SELECTED PASSAGE:
►

Databricks

Raymond_Garcia · ‎06-24-2022

Hello, I have a data bricks question. A Dataframe job that writes in an s3 bucket usually takes 8 minutes to finish, but now it takes from 8 to 9 hours to complete. Does anybody have some clues about this behavior?

the data frame size is about 300 or 400 records

it is a simple query in a delta table:

val results = spark
.table("table")
.filter()
.filter(by_date)
.drop(some_columns")
.select(a_struct_field)
.withColumn("image", image) 
 
listofString.foreach { mystring =>
  println(s"start writing .json to S3 for ${results}")
  results
  .filter($"struct.field.result" === results)
  .coalesce(1)
  .write
  .mode(SaveMode.Overwrite)
  .json(s"${filePath}/temp_${results}")
  println(s"complete writing .json to S3 for ${results}")

◄

DATA SHOWN:
►

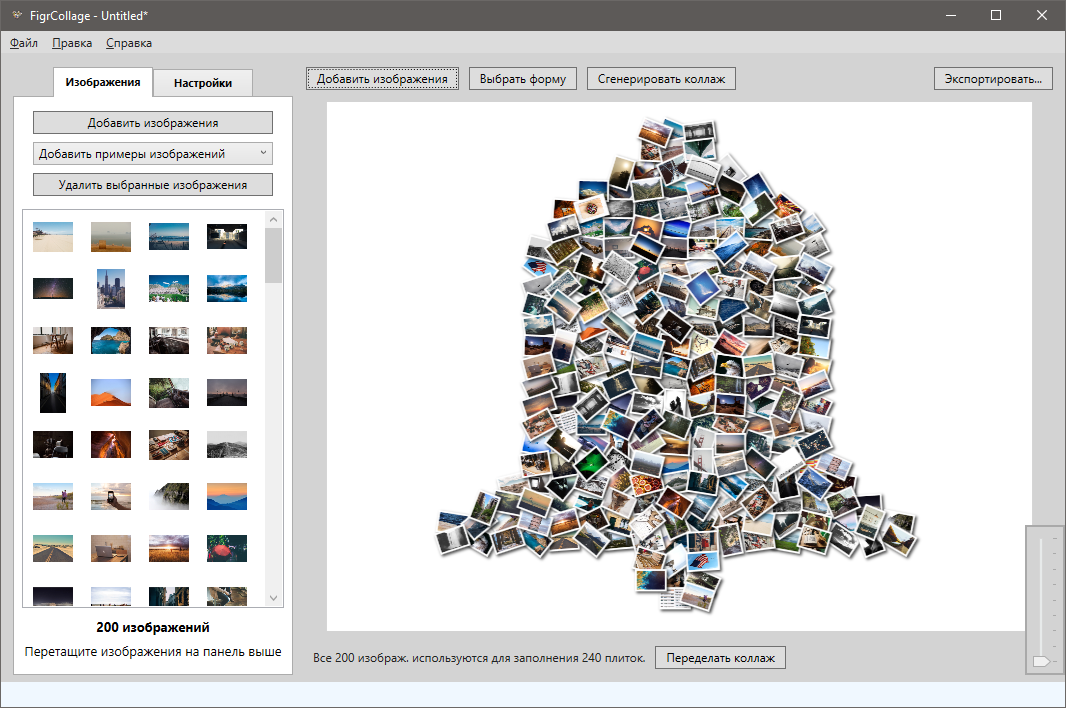Click the Выбрать форму button

(x=523, y=79)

◄

PROMPT 1: In one to three sentences, explain why the poster of the Databricks post is asking for clues.
PROMPT 2: Echo the Databricks post between "Raymond_Garcia · ‎06-24-2022" and "about this behavior?", inclusive.

FULL ANSWER 1: A DataFrame job that writes to an S3 bucket usually finishes in about 8 minutes, but it now takes 8 to 9 hours. The poster wants clues about this slowdown.

FULL ANSWER 2:
Raymond_Garcia · ‎06-24-2022

Hello, I have a data bricks question. A Dataframe job that writes in an s3 bucket usually takes 8 minutes to finish, but now it takes from 8 to 9 hours to complete. Does anybody have some clues about this behavior?